WORK TASK: Copy the listing out exactly as shown.

BEGIN PROVIDED MATERIAL

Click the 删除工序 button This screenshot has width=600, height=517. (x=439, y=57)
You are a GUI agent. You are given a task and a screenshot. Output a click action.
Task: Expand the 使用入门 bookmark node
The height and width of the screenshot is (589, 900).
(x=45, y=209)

END PROVIDED MATERIAL

ANSWER TO THE EXERCISE:
Click the 删除工序 button This screenshot has width=600, height=517. (x=439, y=57)
You are a GUI agent. You are given a task and a screenshot. Output a click action.
Task: Expand the 使用入门 bookmark node
The height and width of the screenshot is (589, 900).
(x=45, y=209)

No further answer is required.